> [Assigned task]: Report the number of lines below in which the word "Open" occurs. Nothing else is needed.

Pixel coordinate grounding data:
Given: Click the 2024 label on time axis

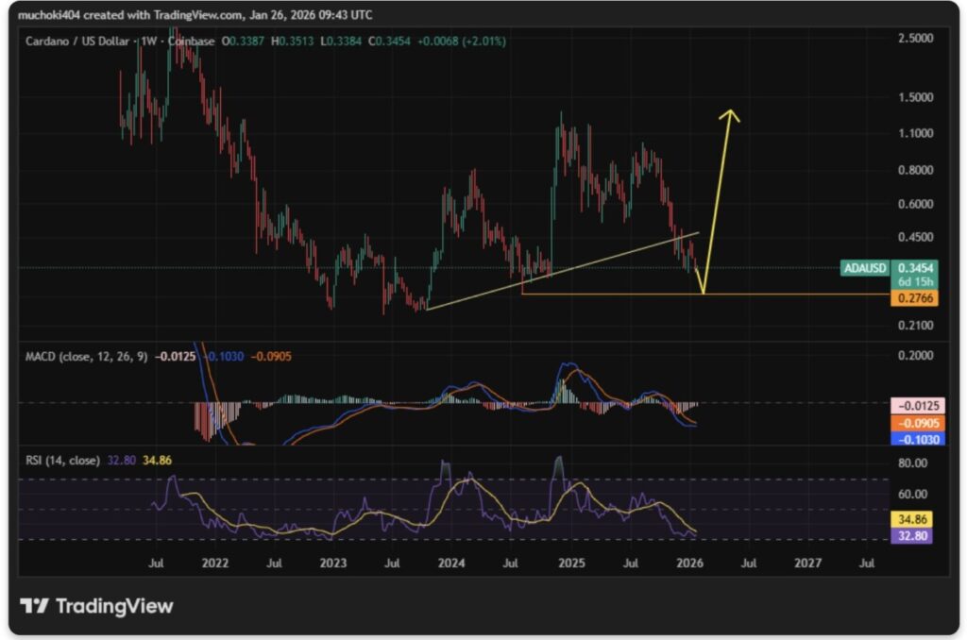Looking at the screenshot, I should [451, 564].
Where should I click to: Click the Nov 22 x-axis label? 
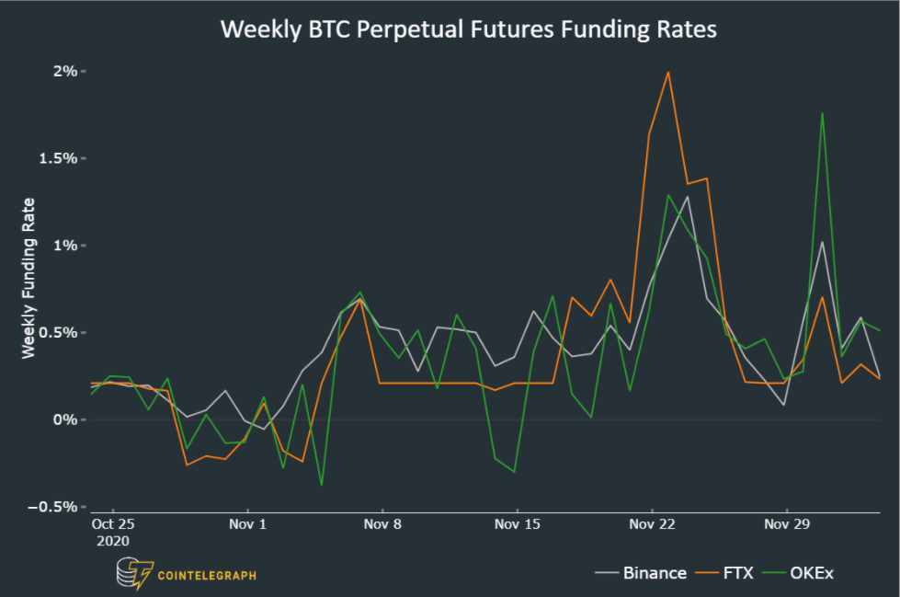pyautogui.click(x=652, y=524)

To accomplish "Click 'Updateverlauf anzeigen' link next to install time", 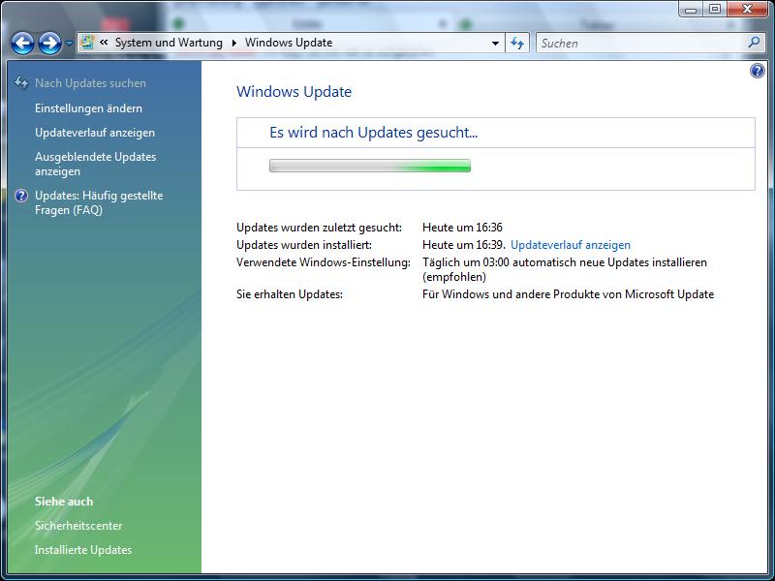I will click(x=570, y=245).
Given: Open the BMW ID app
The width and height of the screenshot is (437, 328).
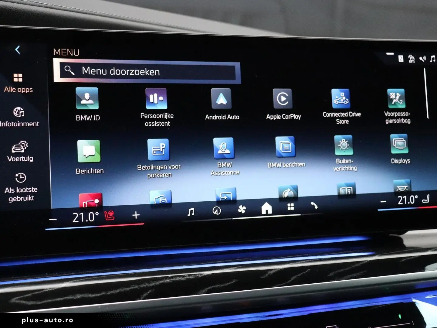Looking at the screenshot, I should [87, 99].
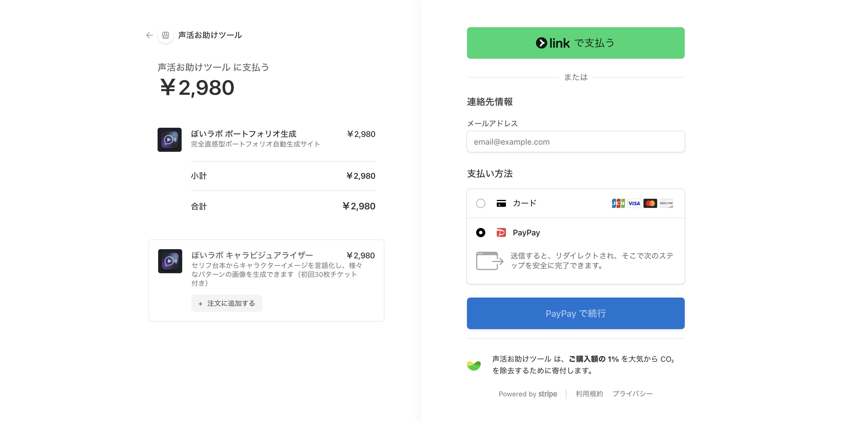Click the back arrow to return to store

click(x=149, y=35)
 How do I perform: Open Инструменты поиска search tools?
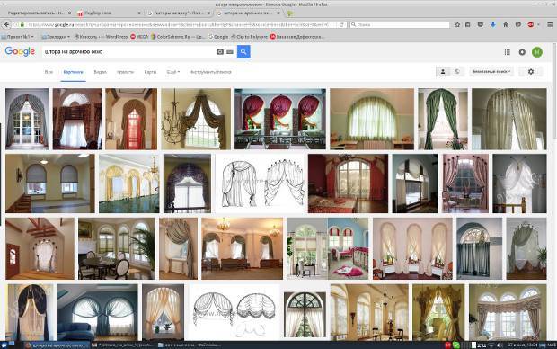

> [Result]: 2